Records for the exercise:
╭──
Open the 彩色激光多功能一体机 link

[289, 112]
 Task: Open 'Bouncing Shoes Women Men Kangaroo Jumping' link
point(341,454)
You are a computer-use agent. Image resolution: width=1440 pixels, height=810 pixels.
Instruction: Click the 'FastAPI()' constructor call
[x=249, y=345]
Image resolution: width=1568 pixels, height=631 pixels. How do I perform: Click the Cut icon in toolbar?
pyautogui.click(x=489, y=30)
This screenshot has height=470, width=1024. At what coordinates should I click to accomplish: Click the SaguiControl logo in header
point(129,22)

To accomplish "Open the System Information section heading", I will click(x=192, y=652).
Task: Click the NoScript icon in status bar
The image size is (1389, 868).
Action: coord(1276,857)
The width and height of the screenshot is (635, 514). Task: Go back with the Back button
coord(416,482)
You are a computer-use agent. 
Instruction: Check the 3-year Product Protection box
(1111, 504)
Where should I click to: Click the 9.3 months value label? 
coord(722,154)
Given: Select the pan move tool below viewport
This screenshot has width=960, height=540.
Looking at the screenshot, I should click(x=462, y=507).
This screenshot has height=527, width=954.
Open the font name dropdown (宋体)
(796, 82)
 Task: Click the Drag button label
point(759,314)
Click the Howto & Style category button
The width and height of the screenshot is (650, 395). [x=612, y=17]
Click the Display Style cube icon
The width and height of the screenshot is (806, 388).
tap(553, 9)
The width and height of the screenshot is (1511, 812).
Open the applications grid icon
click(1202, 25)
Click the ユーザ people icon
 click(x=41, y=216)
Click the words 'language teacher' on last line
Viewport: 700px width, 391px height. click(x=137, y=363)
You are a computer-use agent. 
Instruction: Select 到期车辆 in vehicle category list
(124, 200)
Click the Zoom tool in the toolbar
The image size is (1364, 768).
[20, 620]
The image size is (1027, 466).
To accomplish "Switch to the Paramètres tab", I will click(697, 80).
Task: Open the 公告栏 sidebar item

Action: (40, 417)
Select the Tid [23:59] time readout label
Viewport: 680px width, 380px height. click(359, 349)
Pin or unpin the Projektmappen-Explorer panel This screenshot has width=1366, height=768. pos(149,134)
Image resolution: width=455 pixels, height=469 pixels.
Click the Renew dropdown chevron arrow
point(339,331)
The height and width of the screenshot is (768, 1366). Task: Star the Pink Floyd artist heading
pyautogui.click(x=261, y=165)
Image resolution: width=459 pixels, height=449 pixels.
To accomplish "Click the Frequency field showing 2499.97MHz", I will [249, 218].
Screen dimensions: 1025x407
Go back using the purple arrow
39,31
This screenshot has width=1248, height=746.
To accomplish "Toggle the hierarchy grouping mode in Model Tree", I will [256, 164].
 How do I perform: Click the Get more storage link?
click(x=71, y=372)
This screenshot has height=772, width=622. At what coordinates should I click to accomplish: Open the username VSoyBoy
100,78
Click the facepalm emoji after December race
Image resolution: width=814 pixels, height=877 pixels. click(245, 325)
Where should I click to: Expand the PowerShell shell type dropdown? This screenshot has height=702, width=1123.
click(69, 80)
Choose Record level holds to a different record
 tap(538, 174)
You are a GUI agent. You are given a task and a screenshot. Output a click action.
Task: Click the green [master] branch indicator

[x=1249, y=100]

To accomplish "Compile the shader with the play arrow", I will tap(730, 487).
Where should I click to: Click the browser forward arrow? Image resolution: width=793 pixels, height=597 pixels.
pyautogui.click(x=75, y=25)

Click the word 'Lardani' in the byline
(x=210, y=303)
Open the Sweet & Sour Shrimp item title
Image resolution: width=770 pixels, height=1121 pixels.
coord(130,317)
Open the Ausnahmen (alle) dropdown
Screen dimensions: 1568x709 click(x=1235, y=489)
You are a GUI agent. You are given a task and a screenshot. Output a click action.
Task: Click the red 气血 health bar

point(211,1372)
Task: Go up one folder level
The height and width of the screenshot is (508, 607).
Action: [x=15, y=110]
╰──
What you are asked to do:
Write out the whole listing above, keeping each line exactly as it is.

Your response:
Open the 彩色激光多功能一体机 link

[289, 112]
 Task: Open 'Bouncing Shoes Women Men Kangaroo Jumping' link
point(341,454)
You are a computer-use agent. Image resolution: width=1440 pixels, height=810 pixels.
Instruction: Click the 'FastAPI()' constructor call
[x=249, y=345]
Image resolution: width=1568 pixels, height=631 pixels. How do I perform: Click the Cut icon in toolbar?
pyautogui.click(x=489, y=30)
This screenshot has height=470, width=1024. At what coordinates should I click to accomplish: Click the SaguiControl logo in header
point(129,22)

To accomplish "Open the System Information section heading", I will click(x=192, y=652).
Task: Click the NoScript icon in status bar
The image size is (1389, 868).
Action: coord(1276,857)
The width and height of the screenshot is (635, 514). Task: Go back with the Back button
coord(416,482)
You are a computer-use agent. 
Instruction: Check the 3-year Product Protection box
(1111, 504)
Where should I click to: Click the 9.3 months value label? 
coord(722,154)
Given: Select the pan move tool below viewport
This screenshot has width=960, height=540.
Looking at the screenshot, I should click(x=462, y=507).
This screenshot has height=527, width=954.
Open the font name dropdown (宋体)
(796, 82)
 Task: Click the Drag button label
point(759,314)
Click the Howto & Style category button
The width and height of the screenshot is (650, 395). [x=612, y=17]
Click the Display Style cube icon
The width and height of the screenshot is (806, 388).
tap(553, 9)
The width and height of the screenshot is (1511, 812).
Open the applications grid icon
click(1202, 25)
Click the ユーザ people icon
 click(x=41, y=216)
Click the words 'language teacher' on last line
Viewport: 700px width, 391px height. click(x=137, y=363)
You are a computer-use agent. 
Instruction: Select 到期车辆 in vehicle category list
(124, 200)
Click the Zoom tool in the toolbar
The image size is (1364, 768).
[20, 620]
The image size is (1027, 466).
To accomplish "Switch to the Paramètres tab", I will click(697, 80).
Task: Open the 公告栏 sidebar item

Action: (40, 417)
Select the Tid [23:59] time readout label
Viewport: 680px width, 380px height. click(359, 349)
Pin or unpin the Projektmappen-Explorer panel This screenshot has width=1366, height=768. pos(149,134)
Image resolution: width=455 pixels, height=469 pixels.
Click the Renew dropdown chevron arrow
point(339,331)
The height and width of the screenshot is (768, 1366). Task: Star the Pink Floyd artist heading
pyautogui.click(x=261, y=165)
Image resolution: width=459 pixels, height=449 pixels.
To accomplish "Click the Frequency field showing 2499.97MHz", I will [249, 218].
Screen dimensions: 1025x407
Go back using the purple arrow
39,31
This screenshot has width=1248, height=746.
To accomplish "Toggle the hierarchy grouping mode in Model Tree", I will [256, 164].
 How do I perform: Click the Get more storage link?
click(x=71, y=372)
This screenshot has height=772, width=622. At what coordinates should I click to accomplish: Open the username VSoyBoy
100,78
Click the facepalm emoji after December race
Image resolution: width=814 pixels, height=877 pixels. click(245, 325)
Where should I click to: Expand the PowerShell shell type dropdown? This screenshot has height=702, width=1123.
click(69, 80)
Choose Record level holds to a different record
 tap(538, 174)
You are a GUI agent. You are given a task and a screenshot. Output a click action.
Task: Click the green [master] branch indicator

[x=1249, y=100]

To accomplish "Compile the shader with the play arrow", I will tap(730, 487).
Where should I click to: Click the browser forward arrow? Image resolution: width=793 pixels, height=597 pixels.
pyautogui.click(x=75, y=25)

Click the word 'Lardani' in the byline
(x=210, y=303)
Open the Sweet & Sour Shrimp item title
Image resolution: width=770 pixels, height=1121 pixels.
coord(130,317)
Open the Ausnahmen (alle) dropdown
Screen dimensions: 1568x709 click(x=1235, y=489)
You are a GUI agent. You are given a task and a screenshot. Output a click action.
Task: Click the red 气血 health bar

point(211,1372)
Task: Go up one folder level
The height and width of the screenshot is (508, 607).
Action: [x=15, y=110]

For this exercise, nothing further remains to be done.